Music: The New 'Grass in Town

Jim and Jennie and the Pinetops overhaul and honor Bluegrass tradition on their new album

Though once die-hard Bluegrass traditionalists, Jim and Jennie and The Pinetops shake things up with their progressive new release, Rivers Roll On By.



Jim Krewson and Jennie Benford are unlikely revolutionaries. They are mild mannered, good humored and easygoing folks, not wild-eyed dogmatists bent on the overthrow of tradition and the status quo. And yet some might see Jim and Jennie and the Pinetops in that more extreme role with the release of their latest and, some might say, revolutionary new Bluegrass album, Rivers Roll On By. Although the group uses such decidedly non-Bluegrass elements as electricity, drums and something called a Banjocaster, Krewson and Benford have already proven their loyalty to Bluegrass tradition with their initial string of four independently released albums. As Krewson notes, the Pinetops' early ethic was almost militant in its pursuit of pure Bluegrass forms.

"When we started in the late '90s, there weren't that many younger bands playing traditional Bluegrass," he says from the band's tour stop in Philadelphia. "It was a rare thing, doing the first generation, straight-up stuff, so we just wanted to play the music we wanted to hear. People seemed to be ignoring all the people that we loved like Red Allen, Jimmy Martin and Bill Monroe. There is actually this Bluegrass school in Johnson City and we knew some people who went to it and they said they were teaching the new, hot Nashville pickers and not teaching Jimmy Martin and Bill Monroe, which was crazy to us, because that's the music that turned us on and what we considered real Bluegrass. And we were Nazis about it when we first started.

We were really bad."

When the Pinetops began work on Rivers Roll On By, the band had just signed to Bloodshot, Chicago's noted insurgent Country label, but they had already decided that their next album would be something of a departure from their previous catalog. With a handful of new songs that seemed to lend themselves to a new mindset, the Pinetops began hammering their classic Bluegrass style into a new sonic configuration.
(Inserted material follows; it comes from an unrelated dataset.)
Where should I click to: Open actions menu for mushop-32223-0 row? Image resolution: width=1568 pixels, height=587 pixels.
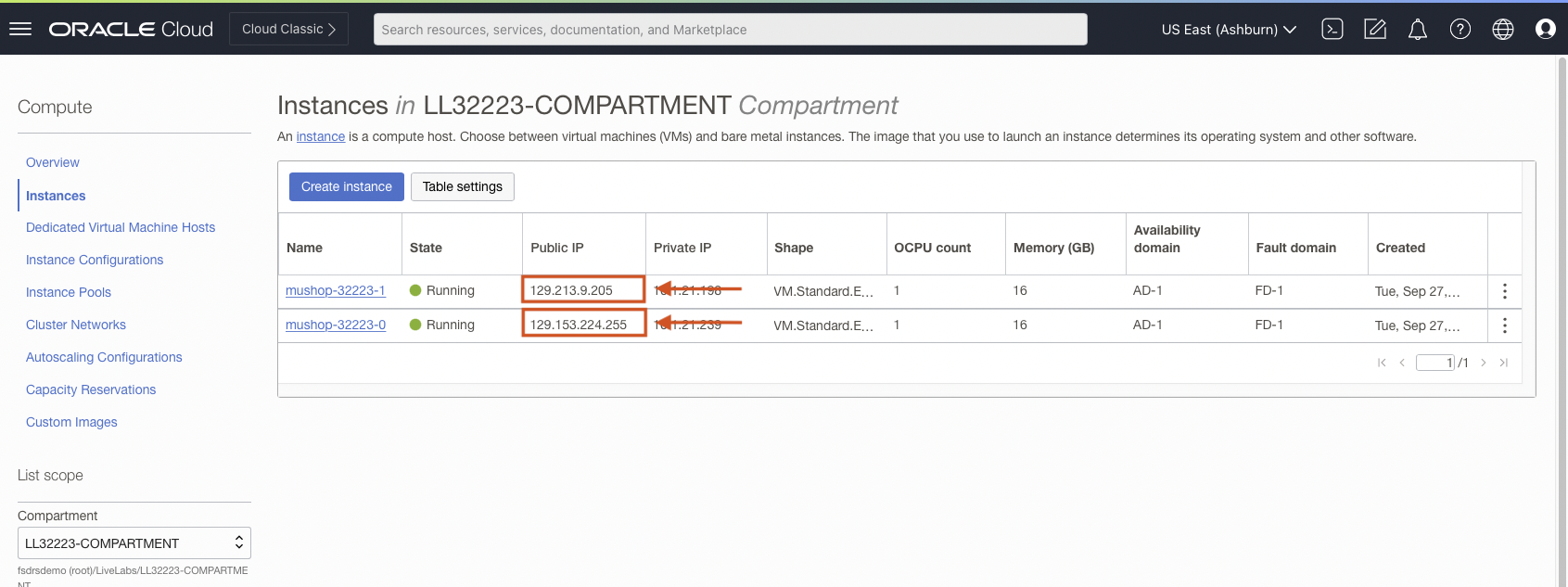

"I think we just allowed ourselves more freedom to arrange the songs according to the song, and not trying to make them fit into Bluegrass tradition," says Benford. "We recorded this album at my house in North Carolina and I had all these different instruments around. And we'd been writing more unusual kinds of songs, too, and that was what we had available for the album. So we let the songs dictate the arrangements."

One of the more interesting instruments featured on Rivers Roll On By is the aforementioned Banjocaster, an electrified quasi-banjo owned by the Pinetops' Brad Hutchison. Its unique design allows it to serve a number of varied purposes on the album.

"It's this electric banjo that Brad found at a flea market in North Carolina," says Benford. "It's someone's home project that they built. 'Banjocaster' is a little bit misleading because it's set up more like a Telecaster. It's an electric guitar with a banjo neck, but you can't really play 'Foggy Mountain Breakdown' on it. So we end up using it for a lap steel or an electric guitar kind of sound, with long, bendy notes."

In casting off any preconceived notions about what kind of Bluegrass they should be making, the Pinetops felt free to experiment with sounds and concepts within the conventional genre structure they had already established for themselves. By blending their innate sense of Bluegrass heritage with an intuitive feel for how to update that sound without dismantling its integrity, Jim and Jennie and the Pinetops were able to craft an album that adheres to Bluegrass scripture as much as it departs from it.

"If you're true to yourself and what you think sounds good, it's just going to happen organically," says Krewson. "We kind of wanted to sound traditional. It was a little self-conscious in the beginning when we wrote the songs, because we wanted them to fit into a certain framework and I think they still do. Our minds are just still wired that way, to a certain degree. We're just trying to expand our universe a little bit."

That expansion could certainly come with a price for Jim and Jennie and the Pinetops, especially in the insular world of Bluegrass where deeply devoted fans can be soured by even the slightest deviation from what is perceived to be the genre's standards. But given the fact that the band has already shown their love and reverence for the history of Bluegrass, neither Krewson nor Benford feels that there is anything on Rivers Roll On By that should cause palpitations among the genre's more rigid defenders.

"We're probably making a bigger deal about it than it actually is," says Krewson. "Everybody that hears it says, 'Oh, it's good Bluegrass,' but we were so self-conscious about what people were going to think about it. People seem to like it and I don't think we're offending anyone."

"I think finally we got to point where it comes down to doing what we want," says Benford with a laugh. "With that (conservative) crowd, none of them are going to be surprised that we do an album with electric stuff. I'm always surprised when it seems like a big deal and it's not a big deal. Nobody's going to be very upset. I think people who are really fans of ours are not going to be surprised and are going to like anything we do."



JIM AND JENNIE AND THE PINETOPS perform Saturday at Jack Quinn's with Ma Crow's Rhythm & Bluegrass Revue.